WORK REQUIRED:
Turn the lines below into a Markdown table with the columns Row and Line, numbering each non-blank line and omitting the blank ones.

[START OF DATASET CONTENT]

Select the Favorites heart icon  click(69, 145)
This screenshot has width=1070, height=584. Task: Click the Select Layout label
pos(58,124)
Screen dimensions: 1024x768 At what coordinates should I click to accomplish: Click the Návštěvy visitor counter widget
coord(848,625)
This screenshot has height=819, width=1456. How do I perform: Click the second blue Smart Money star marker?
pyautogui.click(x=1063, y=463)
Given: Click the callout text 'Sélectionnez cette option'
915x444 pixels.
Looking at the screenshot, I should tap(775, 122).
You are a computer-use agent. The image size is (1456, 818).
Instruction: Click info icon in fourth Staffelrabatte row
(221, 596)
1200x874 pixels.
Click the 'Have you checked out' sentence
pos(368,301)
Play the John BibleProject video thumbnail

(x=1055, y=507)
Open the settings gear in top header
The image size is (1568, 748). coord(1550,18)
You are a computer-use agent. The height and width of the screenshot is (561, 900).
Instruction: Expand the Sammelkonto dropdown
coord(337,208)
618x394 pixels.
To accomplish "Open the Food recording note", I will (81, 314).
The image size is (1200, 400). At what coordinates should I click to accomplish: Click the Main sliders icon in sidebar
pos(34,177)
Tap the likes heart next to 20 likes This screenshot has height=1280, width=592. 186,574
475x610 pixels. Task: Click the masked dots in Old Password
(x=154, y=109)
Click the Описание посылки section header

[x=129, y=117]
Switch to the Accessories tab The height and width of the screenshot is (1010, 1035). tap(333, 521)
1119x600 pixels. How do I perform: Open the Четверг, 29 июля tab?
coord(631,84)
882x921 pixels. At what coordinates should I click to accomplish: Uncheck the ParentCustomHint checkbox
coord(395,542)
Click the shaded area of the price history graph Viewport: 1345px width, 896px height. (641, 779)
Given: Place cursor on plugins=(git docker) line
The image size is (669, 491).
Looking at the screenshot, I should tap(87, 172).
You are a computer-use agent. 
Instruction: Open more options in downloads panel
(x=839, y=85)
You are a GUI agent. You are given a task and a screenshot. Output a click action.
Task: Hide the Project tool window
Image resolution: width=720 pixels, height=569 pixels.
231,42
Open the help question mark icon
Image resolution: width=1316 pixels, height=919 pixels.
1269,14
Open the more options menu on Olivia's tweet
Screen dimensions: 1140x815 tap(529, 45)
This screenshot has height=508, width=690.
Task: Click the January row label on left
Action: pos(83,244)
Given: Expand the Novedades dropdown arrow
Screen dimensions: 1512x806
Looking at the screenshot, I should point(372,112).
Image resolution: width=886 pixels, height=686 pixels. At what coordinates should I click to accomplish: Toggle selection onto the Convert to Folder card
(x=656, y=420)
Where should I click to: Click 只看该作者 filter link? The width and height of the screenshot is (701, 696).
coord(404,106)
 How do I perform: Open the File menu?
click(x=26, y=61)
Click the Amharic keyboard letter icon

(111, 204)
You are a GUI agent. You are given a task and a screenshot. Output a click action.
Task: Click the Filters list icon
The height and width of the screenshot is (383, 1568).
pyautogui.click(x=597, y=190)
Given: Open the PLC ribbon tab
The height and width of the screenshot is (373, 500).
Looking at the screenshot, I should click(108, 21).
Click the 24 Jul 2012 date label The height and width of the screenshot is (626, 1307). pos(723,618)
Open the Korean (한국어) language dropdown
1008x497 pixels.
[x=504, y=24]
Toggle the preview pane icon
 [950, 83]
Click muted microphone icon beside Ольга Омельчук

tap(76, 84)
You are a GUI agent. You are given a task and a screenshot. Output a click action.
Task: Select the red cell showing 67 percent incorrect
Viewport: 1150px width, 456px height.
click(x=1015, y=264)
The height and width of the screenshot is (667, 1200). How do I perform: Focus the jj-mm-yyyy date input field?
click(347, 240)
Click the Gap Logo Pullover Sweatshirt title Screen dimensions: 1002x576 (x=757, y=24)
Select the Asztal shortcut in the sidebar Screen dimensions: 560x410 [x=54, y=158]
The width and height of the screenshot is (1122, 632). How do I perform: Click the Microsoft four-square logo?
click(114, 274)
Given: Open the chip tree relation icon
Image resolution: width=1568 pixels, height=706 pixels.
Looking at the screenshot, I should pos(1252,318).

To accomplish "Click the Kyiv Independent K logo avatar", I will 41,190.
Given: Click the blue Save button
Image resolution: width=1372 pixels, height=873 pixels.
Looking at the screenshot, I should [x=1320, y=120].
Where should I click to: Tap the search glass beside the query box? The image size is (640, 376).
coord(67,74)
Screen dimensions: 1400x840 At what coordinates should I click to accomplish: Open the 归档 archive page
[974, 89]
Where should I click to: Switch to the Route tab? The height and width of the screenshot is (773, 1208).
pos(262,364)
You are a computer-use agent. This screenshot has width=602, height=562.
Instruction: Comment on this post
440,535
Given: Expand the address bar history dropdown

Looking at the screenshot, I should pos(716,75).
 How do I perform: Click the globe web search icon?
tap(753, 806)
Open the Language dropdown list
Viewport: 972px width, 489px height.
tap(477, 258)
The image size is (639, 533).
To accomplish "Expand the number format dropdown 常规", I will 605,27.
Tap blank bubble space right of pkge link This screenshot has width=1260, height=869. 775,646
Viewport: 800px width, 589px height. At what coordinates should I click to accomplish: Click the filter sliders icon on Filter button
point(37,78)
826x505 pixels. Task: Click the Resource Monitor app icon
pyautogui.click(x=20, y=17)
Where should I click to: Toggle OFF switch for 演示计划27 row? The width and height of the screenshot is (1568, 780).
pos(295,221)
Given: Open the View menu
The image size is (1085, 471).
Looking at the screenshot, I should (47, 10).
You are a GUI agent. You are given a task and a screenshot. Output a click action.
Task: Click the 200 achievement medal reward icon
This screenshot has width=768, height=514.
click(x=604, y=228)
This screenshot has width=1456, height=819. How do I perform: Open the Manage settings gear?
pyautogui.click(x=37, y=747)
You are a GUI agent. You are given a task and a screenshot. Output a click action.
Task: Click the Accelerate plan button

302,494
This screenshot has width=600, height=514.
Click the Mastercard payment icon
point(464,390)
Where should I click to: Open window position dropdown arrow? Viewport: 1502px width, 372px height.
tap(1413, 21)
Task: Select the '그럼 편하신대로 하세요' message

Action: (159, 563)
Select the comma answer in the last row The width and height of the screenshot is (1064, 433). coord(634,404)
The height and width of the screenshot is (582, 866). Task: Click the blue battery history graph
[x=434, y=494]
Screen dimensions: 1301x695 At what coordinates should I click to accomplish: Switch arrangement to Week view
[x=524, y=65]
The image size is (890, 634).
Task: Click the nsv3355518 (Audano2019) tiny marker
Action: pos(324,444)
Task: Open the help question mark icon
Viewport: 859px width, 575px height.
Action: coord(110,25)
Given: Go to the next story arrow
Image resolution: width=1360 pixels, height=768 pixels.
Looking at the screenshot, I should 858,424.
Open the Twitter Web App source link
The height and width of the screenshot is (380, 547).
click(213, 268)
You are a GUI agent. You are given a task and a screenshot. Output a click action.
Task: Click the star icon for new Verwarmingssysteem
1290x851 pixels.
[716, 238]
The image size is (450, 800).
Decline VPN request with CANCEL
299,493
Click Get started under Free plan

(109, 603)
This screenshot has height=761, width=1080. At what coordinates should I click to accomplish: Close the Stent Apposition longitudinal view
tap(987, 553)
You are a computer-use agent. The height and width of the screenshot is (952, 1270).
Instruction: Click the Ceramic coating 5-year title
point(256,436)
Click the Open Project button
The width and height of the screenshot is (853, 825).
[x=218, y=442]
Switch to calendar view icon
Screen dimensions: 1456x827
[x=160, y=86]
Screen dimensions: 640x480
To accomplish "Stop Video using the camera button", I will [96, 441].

[END OF DATASET CONTENT]

WRITTEN SOLUTION:
| Row | Line |
|---|---|
| 1 | Select the Favorites heart icon  click(69, 145) |
| 2 | This screenshot has width=1070, height=584. Task: Click the Select Layout label |
| 3 | pos(58,124) |
| 4 | Screen dimensions: 1024x768 At what coordinates should I click to accomplish: Click the Návštěvy visitor counter widget |
| 5 | coord(848,625) |
| 6 | This screenshot has height=819, width=1456. How do I perform: Click the second blue Smart Money star marker? |
| 7 | pyautogui.click(x=1063, y=463) |
| 8 | Given: Click the callout text 'Sélectionnez cette option' |
| 9 | 915x444 pixels. |
| 10 | Looking at the screenshot, I should tap(775, 122). |
| 11 | You are a computer-use agent. The image size is (1456, 818). |
| 12 | Instruction: Click info icon in fourth Staffelrabatte row |
| 13 | (221, 596) |
| 14 | 1200x874 pixels. |
| 15 | Click the 'Have you checked out' sentence |
| 16 | pos(368,301) |
| 17 | Play the John BibleProject video thumbnail |
| 18 | (x=1055, y=507) |
| 19 | Open the settings gear in top header |
| 20 | The image size is (1568, 748). coord(1550,18) |
| 21 | You are a computer-use agent. The height and width of the screenshot is (561, 900). |
| 22 | Instruction: Expand the Sammelkonto dropdown |
| 23 | coord(337,208) |
| 24 | 618x394 pixels. |
| 25 | To accomplish "Open the Food recording note", I will (81, 314). |
| 26 | The image size is (1200, 400). At what coordinates should I click to accomplish: Click the Main sliders icon in sidebar |
| 27 | pos(34,177) |
| 28 | Tap the likes heart next to 20 likes This screenshot has height=1280, width=592. 186,574 |
| 29 | 475x610 pixels. Task: Click the masked dots in Old Password |
| 30 | (x=154, y=109) |
| 31 | Click the Описание посылки section header |
| 32 | [x=129, y=117] |
| 33 | Switch to the Accessories tab The height and width of the screenshot is (1010, 1035). tap(333, 521) |
| 34 | 1119x600 pixels. How do I perform: Open the Четверг, 29 июля tab? |
| 35 | coord(631,84) |
| 36 | 882x921 pixels. At what coordinates should I click to accomplish: Uncheck the ParentCustomHint checkbox |
| 37 | coord(395,542) |
| 38 | Click the shaded area of the price history graph Viewport: 1345px width, 896px height. (641, 779) |
| 39 | Given: Place cursor on plugins=(git docker) line |
| 40 | The image size is (669, 491). |
| 41 | Looking at the screenshot, I should tap(87, 172). |
| 42 | You are a computer-use agent.  |
| 43 | Instruction: Open more options in downloads panel |
| 44 | (x=839, y=85) |
| 45 | You are a GUI agent. You are given a task and a screenshot. Output a click action. |
| 46 | Task: Hide the Project tool window |
| 47 | Image resolution: width=720 pixels, height=569 pixels. |
| 48 | 231,42 |
| 49 | Open the help question mark icon |
| 50 | Image resolution: width=1316 pixels, height=919 pixels. |
| 51 | 1269,14 |
| 52 | Open the more options menu on Olivia's tweet |
| 53 | Screen dimensions: 1140x815 tap(529, 45) |
| 54 | This screenshot has height=508, width=690. |
| 55 | Task: Click the January row label on left |
| 56 | Action: pos(83,244) |
| 57 | Given: Expand the Novedades dropdown arrow |
| 58 | Screen dimensions: 1512x806 |
| 59 | Looking at the screenshot, I should point(372,112). |
| 60 | Image resolution: width=886 pixels, height=686 pixels. At what coordinates should I click to accomplish: Toggle selection onto the Convert to Folder card |
| 61 | (x=656, y=420) |
| 62 | Where should I click to: Click 只看该作者 filter link? The width and height of the screenshot is (701, 696). |
| 63 | coord(404,106) |
| 64 |  How do I perform: Open the File menu? |
| 65 | click(x=26, y=61) |
| 66 | Click the Amharic keyboard letter icon |
| 67 | (111, 204) |
| 68 | You are a GUI agent. You are given a task and a screenshot. Output a click action. |
| 69 | Task: Click the Filters list icon |
| 70 | The height and width of the screenshot is (383, 1568). |
| 71 | pyautogui.click(x=597, y=190) |
| 72 | Given: Open the PLC ribbon tab |
| 73 | The height and width of the screenshot is (373, 500). |
| 74 | Looking at the screenshot, I should click(108, 21). |
| 75 | Click the 24 Jul 2012 date label The height and width of the screenshot is (626, 1307). pos(723,618) |
| 76 | Open the Korean (한국어) language dropdown |
| 77 | 1008x497 pixels. |
| 78 | [x=504, y=24] |
| 79 | Toggle the preview pane icon |
| 80 |  [950, 83] |
| 81 | Click muted microphone icon beside Ольга Омельчук |
| 82 | tap(76, 84) |
| 83 | You are a GUI agent. You are given a task and a screenshot. Output a click action. |
| 84 | Task: Select the red cell showing 67 percent incorrect |
| 85 | Viewport: 1150px width, 456px height. |
| 86 | click(x=1015, y=264) |
| 87 | The height and width of the screenshot is (667, 1200). How do I perform: Focus the jj-mm-yyyy date input field? |
| 88 | click(347, 240) |
| 89 | Click the Gap Logo Pullover Sweatshirt title Screen dimensions: 1002x576 (x=757, y=24) |
| 90 | Select the Asztal shortcut in the sidebar Screen dimensions: 560x410 [x=54, y=158] |
| 91 | The width and height of the screenshot is (1122, 632). How do I perform: Click the Microsoft four-square logo? |
| 92 | click(114, 274) |
| 93 | Given: Open the chip tree relation icon |
| 94 | Image resolution: width=1568 pixels, height=706 pixels. |
| 95 | Looking at the screenshot, I should pos(1252,318). |
| 96 | To accomplish "Click the Kyiv Independent K logo avatar", I will 41,190. |
| 97 | Given: Click the blue Save button |
| 98 | Image resolution: width=1372 pixels, height=873 pixels. |
| 99 | Looking at the screenshot, I should [x=1320, y=120]. |
| 100 | Where should I click to: Tap the search glass beside the query box? The image size is (640, 376). |
| 101 | coord(67,74) |
| 102 | Screen dimensions: 1400x840 At what coordinates should I click to accomplish: Open the 归档 archive page |
| 103 | [974, 89] |
| 104 | Where should I click to: Switch to the Route tab? The height and width of the screenshot is (773, 1208). |
| 105 | pos(262,364) |
| 106 | You are a computer-use agent. This screenshot has width=602, height=562. |
| 107 | Instruction: Comment on this post |
| 108 | 440,535 |
| 109 | Given: Expand the address bar history dropdown |
| 110 | Looking at the screenshot, I should pos(716,75). |
| 111 |  How do I perform: Click the globe web search icon? |
| 112 | tap(753, 806) |
| 113 | Open the Language dropdown list |
| 114 | Viewport: 972px width, 489px height. |
| 115 | tap(477, 258) |
| 116 | The image size is (639, 533). |
| 117 | To accomplish "Expand the number format dropdown 常规", I will 605,27. |
| 118 | Tap blank bubble space right of pkge link This screenshot has width=1260, height=869. 775,646 |
| 119 | Viewport: 800px width, 589px height. At what coordinates should I click to accomplish: Click the filter sliders icon on Filter button |
| 120 | point(37,78) |
| 121 | 826x505 pixels. Task: Click the Resource Monitor app icon |
| 122 | pyautogui.click(x=20, y=17) |
| 123 | Where should I click to: Toggle OFF switch for 演示计划27 row? The width and height of the screenshot is (1568, 780). |
| 124 | pos(295,221) |
| 125 | Given: Open the View menu |
| 126 | The image size is (1085, 471). |
| 127 | Looking at the screenshot, I should (47, 10). |
| 128 | You are a GUI agent. You are given a task and a screenshot. Output a click action. |
| 129 | Task: Click the 200 achievement medal reward icon |
| 130 | This screenshot has width=768, height=514. |
| 131 | click(x=604, y=228) |
| 132 | This screenshot has width=1456, height=819. How do I perform: Open the Manage settings gear? |
| 133 | pyautogui.click(x=37, y=747) |
| 134 | You are a GUI agent. You are given a task and a screenshot. Output a click action. |
| 135 | Task: Click the Accelerate plan button |
| 136 | 302,494 |
| 137 | This screenshot has width=600, height=514. |
| 138 | Click the Mastercard payment icon |
| 139 | point(464,390) |
| 140 | Where should I click to: Open window position dropdown arrow? Viewport: 1502px width, 372px height. |
| 141 | tap(1413, 21) |
| 142 | Task: Select the '그럼 편하신대로 하세요' message |
| 143 | Action: (159, 563) |
| 144 | Select the comma answer in the last row The width and height of the screenshot is (1064, 433). coord(634,404) |
| 145 | The height and width of the screenshot is (582, 866). Task: Click the blue battery history graph |
| 146 | [x=434, y=494] |
| 147 | Screen dimensions: 1301x695 At what coordinates should I click to accomplish: Switch arrangement to Week view |
| 148 | [x=524, y=65] |
| 149 | The image size is (890, 634). |
| 150 | Task: Click the nsv3355518 (Audano2019) tiny marker |
| 151 | Action: pos(324,444) |
| 152 | Task: Open the help question mark icon |
| 153 | Viewport: 859px width, 575px height. |
| 154 | Action: coord(110,25) |
| 155 | Given: Go to the next story arrow |
| 156 | Image resolution: width=1360 pixels, height=768 pixels. |
| 157 | Looking at the screenshot, I should 858,424. |
| 158 | Open the Twitter Web App source link |
| 159 | The height and width of the screenshot is (380, 547). |
| 160 | click(213, 268) |
| 161 | You are a GUI agent. You are given a task and a screenshot. Output a click action. |
| 162 | Task: Click the star icon for new Verwarmingssysteem |
| 163 | 1290x851 pixels. |
| 164 | [716, 238] |
| 165 | The image size is (450, 800). |
| 166 | Decline VPN request with CANCEL |
| 167 | 299,493 |
| 168 | Click Get started under Free plan |
| 169 | (109, 603) |
| 170 | This screenshot has height=761, width=1080. At what coordinates should I click to accomplish: Close the Stent Apposition longitudinal view |
| 171 | tap(987, 553) |
| 172 | You are a computer-use agent. The height and width of the screenshot is (952, 1270). |
| 173 | Instruction: Click the Ceramic coating 5-year title |
| 174 | point(256,436) |
| 175 | Click the Open Project button |
| 176 | The width and height of the screenshot is (853, 825). |
| 177 | [x=218, y=442] |
| 178 | Switch to calendar view icon |
| 179 | Screen dimensions: 1456x827 |
| 180 | [x=160, y=86] |
| 181 | Screen dimensions: 640x480 |
| 182 | To accomplish "Stop Video using the camera button", I will [96, 441]. |